Me estoy acordando del alcalde de Navalcarnero que se gasto dos millones de euros en granito para hacer unas catacumbas en el subsuelo del pueblo, o de Jordi Pujol y familia, o del sindicalista andaluz de la UGT, Juan Lanza, que tenía billetes de 500 euros debajo del colchón o el recién llegado a la troupe de chorizos, Marjaliza, que llegó a comprarse una pluma Mont Blanc que costaba más de 600.000 euros. ¡Supera eso Albert Pla!
Todos ellos tendrían un lugar en este libro.
Esta situación que vivimos en el país está dando para mucho libro satírico porque entre otras cosas reírte y burlarte de algo te libra del impulso de coger una metralleta…. y eso es bueno.
Aunque sería más positivo que en las próximas elecciones votáramos otra cosa……..aunque sólo fuera por probar. Y también que en los próximos decenios empecemos a educar a nuestros niños en vez de adiestrarlos para tirar del carro enganchados al yugo del consumismo…..eso también sería bueno, muy bueno.
Mientras podemos seguir leyendo cuanto libro salga parodiando la realidad pero sin olvidar que hay gente a la que cada vez le cuesta más apreciar estas burlas y siente cada vez más deseos de hacer otra cosa. No se puede estar puteando a la gente siempre. Hay un límite.
No sé si habrá traducción en castellano  de esta osadía pero sería muy recomendable, sabiendo siempre que cuando Albert Pla dice Espanya no dice Albacete ni Cuenca ni Andalucía ni Catalunya si no que dice Mariano Rajoy, Felipe González, los Borbones, los Pujol y toda esa caterva de delincuentes, incapaces y tramposos que ha convertido este país en un verdadero país de mierda. De esa “Espanya de Merda” va este libro. Una vez más, aire fresco y revitalizante por parte de este catalán  que como nadie supo homenajear a la “gordeta del seiscientos” que todos llevamos dentro.

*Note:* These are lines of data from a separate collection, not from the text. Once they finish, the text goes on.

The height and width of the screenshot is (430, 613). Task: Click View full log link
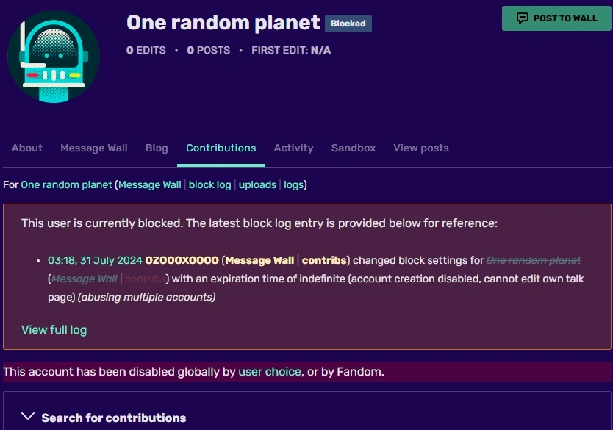tap(54, 329)
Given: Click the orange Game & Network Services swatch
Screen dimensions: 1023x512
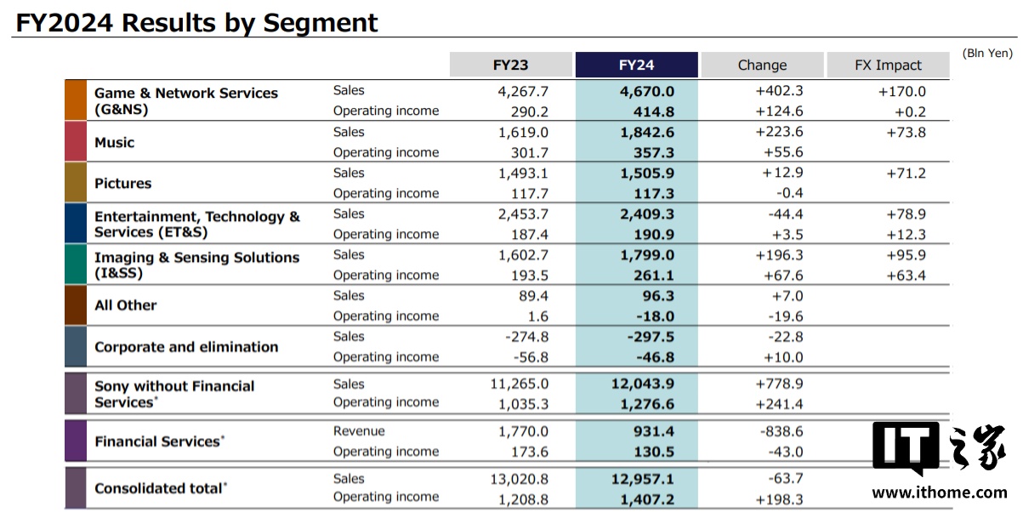Looking at the screenshot, I should click(76, 100).
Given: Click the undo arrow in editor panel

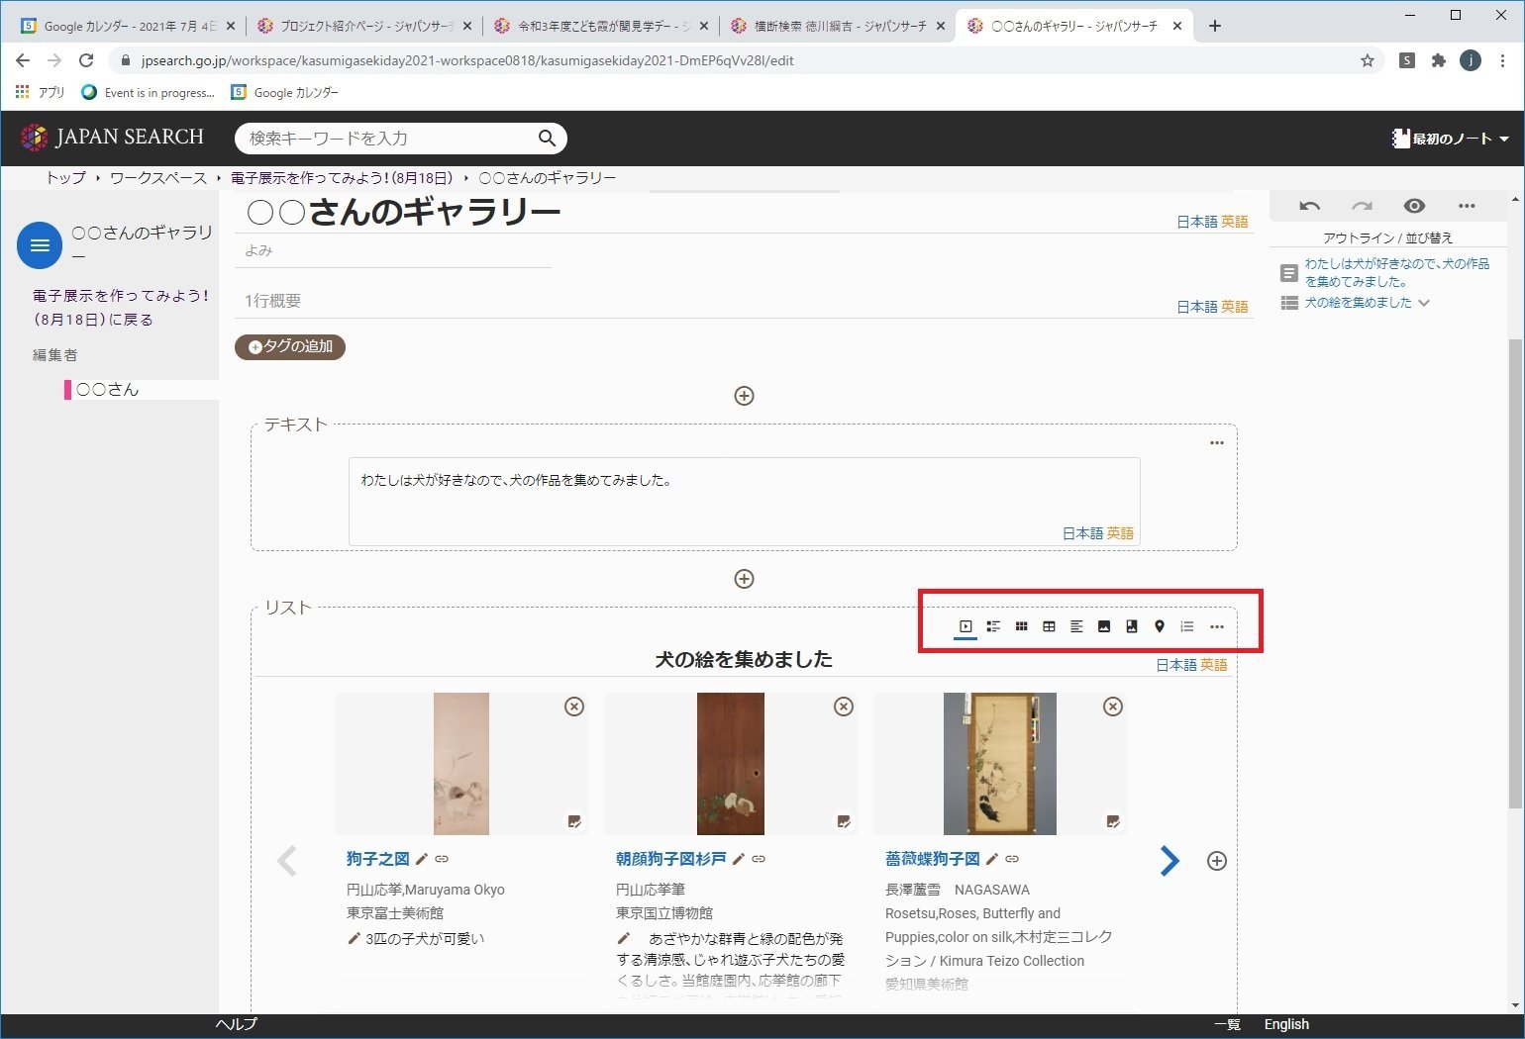Looking at the screenshot, I should coord(1309,206).
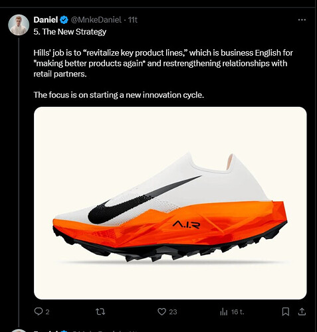
Task: Click the 23 likes count
Action: tap(173, 312)
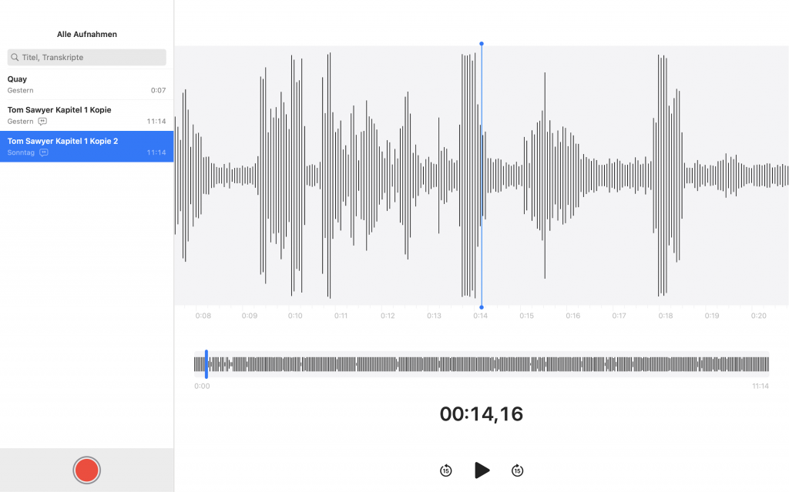Image resolution: width=789 pixels, height=492 pixels.
Task: Click the playhead's bottom handle on the waveform
Action: coord(482,307)
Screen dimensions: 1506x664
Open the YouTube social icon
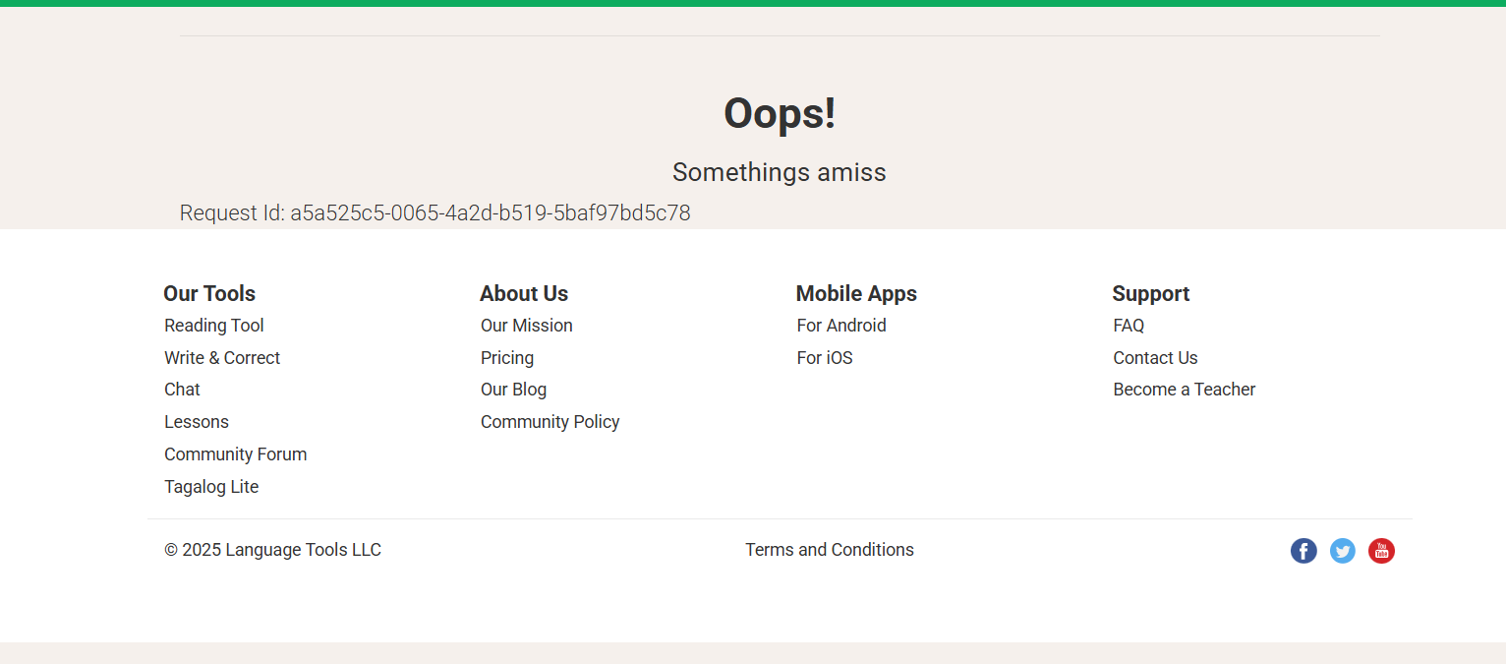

Dada la labor profiláctica de este libro, que después literariamente no vaya a pasar a la Historia de la Literatura es irrelevante.  No todo va a ser obras maestras de la literatura, parodiando a Javier Krahe cuando decía aquello de que “No todo va a ser follar”.
A propósito de Krahe, bonito el homenaje constante y pertinaz del “duro” de pacotilla que es Albert Pla a todos sus compañeros de trajín de estos años. Un sentimental, al fin y al cabo.
Resumiendo, pueden leer el libro o escuchar los telediarios, viene a ser algo muy parecido. Pero que sepan que si compran el libro Pla asegurará un poco más su vejez. Seguro que se está pagando un autónomo de mierda que cuando se jubile no le dará ni para cervezas. Estos músicos……estos románticones sentimentaloides.